Could you write the next part of the Barry Letts interview below, starting after its last sentence?

#### SELECTED PASSAGE:
** begin **

Archive for the ‘Barry Letts’ Category

Barry Letts (1989)

October 10, 2009

Barry Letts, who died yesterday, is one of the most important figures in ‘Doctor Who’ history. Without the success of his and Terrance Dicks’ early Jon Pertwee seasons, the show would likely not have reached its tenth anniversary. When they took over in 1970, few in the BBC expected the programme to last more than one more year. Barry Letts remained involved with the show, in various capacities, for a decade, and then went on to a successful career directing, among other things, episodes of ‘Brookside’ and ‘EastEnders’. He was also a regular at ‘Doctor Who conventions. In this DWM interview from 1989, he talks about his entry into television, his time on ‘Doctor Who’ and his thoughts on the show’s cancellation at the end of the 80’s.

Starting Out

“When I got into television, I was just fascinated by the whole process of directing and whenever I could I was up in the gallery watching what was going on. I directed episode of ‘The Newcomers’, which I knew well because I’d written for it; I’d been a writer for television since 1960. Because I’d got on ‘The Newcomers’ treadmill, the BBC took up my contract and I stayed there for another 18 years. I’d been a director a month short of three years when I took on the job of producing ‘Doctor Who’, which was slightly unusual. To be honest, I think I was asked to do it be cause nobody else wanted it, as the programme was on the skids. They didn’t think it would last more than a year, but I was to try it and see how it went. I arrived in the office, Derrick Sherwin had already gone and there I was – Producer. They just threw me in at the deep end!

Producing Doctor Who

“The producer and script editor should be like a two-headed Beeblebrox. They should never speak with different voices. If they don’t get on, they shouldn’t be working together. The script editor has got to be the producer’s representative as far as scripts are concerned, and the producer should be involved in the scripts right the way through. I didn’t just hand it over to Terrance, we worked together. We did exactly the same (later) on the classic (BBC costume) serials (after Doctor Who). If we ever work together again, which I hope we do, that’s how we’ll work, although Terrance is now a producer in his own right, so we’ll work asĀ  co-producers. My wife and I just went over to Wimbledon to see ‘The Ultimate Adventure’ and of course to see Jon Pertwee, and we thoroughly enjoyed it. Obviously, if you’re doing a stage show it’s done in a different way from a television show. It was great fun and I thought it went very well.

** end **

#### ENTRIES SHOWN:
** begin **

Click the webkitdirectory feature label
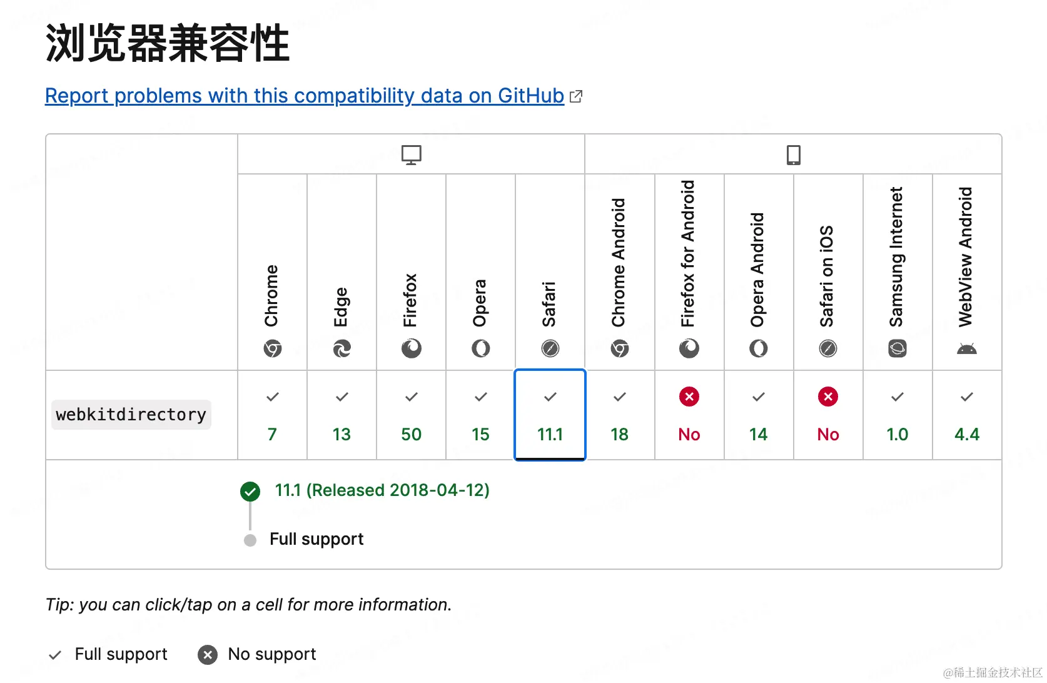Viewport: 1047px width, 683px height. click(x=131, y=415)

** end **
** begin **

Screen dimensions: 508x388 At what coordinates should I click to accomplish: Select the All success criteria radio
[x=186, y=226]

** end **

#### RESPONSE:
Terror of the Autons

“When we made ‘Terror of the Autons’, there were big leading articles in several newspapers complaining bitterly about what we’d done. We even had a letter from Scotland Yard about the policemen who turned out to be Autons, saying ‘Don’t do it again’. I think we did go over the top, but when you think of it, the most terrifying things are ordinary things that can’t be trusted. If it’s a monster, it’s a monster, you know where you are. But if a toy comes to life and tries to kill you, it’s not so funny. They kept a very close eye on us a fter that, and we made sure we didn’t do that sort of thing again, although things like ‘The Daemons’ came close to it.

The Daemons

“The Daemons was very much my baby because I wrote it with Bob Sloman. I would have liked to have directed it as well, although Chris Barry did a very good job. I’d worked on the programme for a year and had discussed with writers how Terrance and I thought a ‘Doctor Who’ story should go. I thought I’d love to have a go, to say this is the way a ‘Doctor Who’ story should be. We got very involved with thinking up demonic ideas, to the extent that we really became obsessive and started seeing Devil’s faces all over the place. I was pleased with the end result because I’d managed to do what I’d hoped – what we’d been asking other people to do. I’m very pleased and gratified that it means so much to so many people.


“Funnily enough, when Terrance and I did ‘The Sea Devils’, we worked with the Royal Navy and found them to be so co-operative and eager to work with us that we thought up a story about a frigate. We went to our contact at the Ministry of Defence and told him our idea, and he told us we were a bit late as the BBC were already talking about it. If we’d been a year earlier, we could easily have been the originator and producer of ‘Warship’.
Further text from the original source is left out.